### Objective
Could you copy out the full book review on Polish Chicago below, word for word and without changes?

### Passage given
○ ○ ○

There’s probably not a person in the United States—and certainly not in Chicago—more qualified than Dominic Pacyga to document the path Poland’s citizens took in emigrating to the United States. Pacyga’s seventh book is a chronological account of how the Polish diaspora, the Polonia, established itself in Chicago and helped to build the city while wrestling with issues of Polish identity and sovereignty.
Chicago wasn’t simply a “sanctuary city” as the twentieth century dawned on America. “Chicago,” Pacyga writes, “had always been receptive to immigrants. By 1910, these newcomers and their children made up roughly eighty percent of the city’s population. Many U.S.-born Protestant whites wondered if cities like Chicago or New York could even be called American.”
Pacyga, the 2014 Mieczyslaw Haiman Award-winner for exceptional and sustained contribution to the study of Polish Americans, explores the “American” question for immigrants. At what point are you considered an American? And how does that alter the connection to the homeland? Formulating these answers proved especially complicated for Poles, who argued these questions with their Polish brethren while wondering if their home country would even recognize them upon their return to Poland. “What did it mean to be Polish in Chicago after the ‘war to end all wars’ had finally brought about a resurrected homeland?” Pacyga asks. “What did it mean to be American for a generation born in the city?”
Through tireless research, Pacyga develops a perhaps unintended thesis: that the current issues of the immigrant in Chicago and in the United States have been played out in cycles over the last century-and-a-half. All of this has happened before, he seems to assert, especially when recalling the dilemma Polonia faced as they watched, helpless, while Poland and its people lay open for German hegemony during World War II. The Polonia waved the Stars and Stripes from Chicago, felt the guilt over not being overseas to defend the motherland, while “the [Chicago Tribune], which had been a bastion of isolationist sentiment and anti-Roosevelt politics before Pearl Harbor,” Pacyga writes, “often continued to take ‘America first’ stands in its editorial pages.”

○ ○ ○

### Given records
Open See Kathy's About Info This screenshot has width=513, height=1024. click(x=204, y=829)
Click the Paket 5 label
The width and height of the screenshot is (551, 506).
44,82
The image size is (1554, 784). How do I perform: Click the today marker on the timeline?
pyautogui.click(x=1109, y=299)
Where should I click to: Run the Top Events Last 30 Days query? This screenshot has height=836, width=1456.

○ ○ ○

### The completed task
There’s probably not a person in the United States—and certainly not in Chicago—more qualified than Dominic Pacyga to document the path Poland’s citizens took in emigrating to the United States. Pacyga’s seventh book is a chronological account of how the Polish diaspora, the Polonia, established itself in Chicago and helped to build the city while wrestling with issues of Polish identity and sovereignty.
Chicago wasn’t simply a “sanctuary city” as the twentieth century dawned on America. “Chicago,” Pacyga writes, “had always been receptive to immigrants. By 1910, these newcomers and their children made up roughly eighty percent of the city’s population. Many U.S.-born Protestant whites wondered if cities like Chicago or New York could even be called American.”
Pacyga, the 2014 Mieczyslaw Haiman Award-winner for exceptional and sustained contribution to the study of Polish Americans, explores the “American” question for immigrants. At what point are you considered an American? And how does that alter the connection to the homeland? Formulating these answers proved especially complicated for Poles, who argued these questions with their Polish brethren while wondering if their home country would even recognize them upon their return to Poland. “What did it mean to be Polish in Chicago after the ‘war to end all wars’ had finally brought about a resurrected homeland?” Pacyga asks. “What did it mean to be American for a generation born in the city?”
Through tireless research, Pacyga develops a perhaps unintended thesis: that the current issues of the immigrant in Chicago and in the United States have been played out in cycles over the last century-and-a-half. All of this has happened before, he seems to assert, especially when recalling the dilemma Polonia faced as they watched, helpless, while Poland and its people lay open for German hegemony during World War II. The Polonia waved the Stars and Stripes from Chicago, felt the guilt over not being overseas to defend the motherland, while “the [Chicago Tribune], which had been a bastion of isolationist sentiment and anti-Roosevelt politics before Pearl Harbor,” Pacyga writes, “often continued to take ‘America first’ stands in its editorial pages.”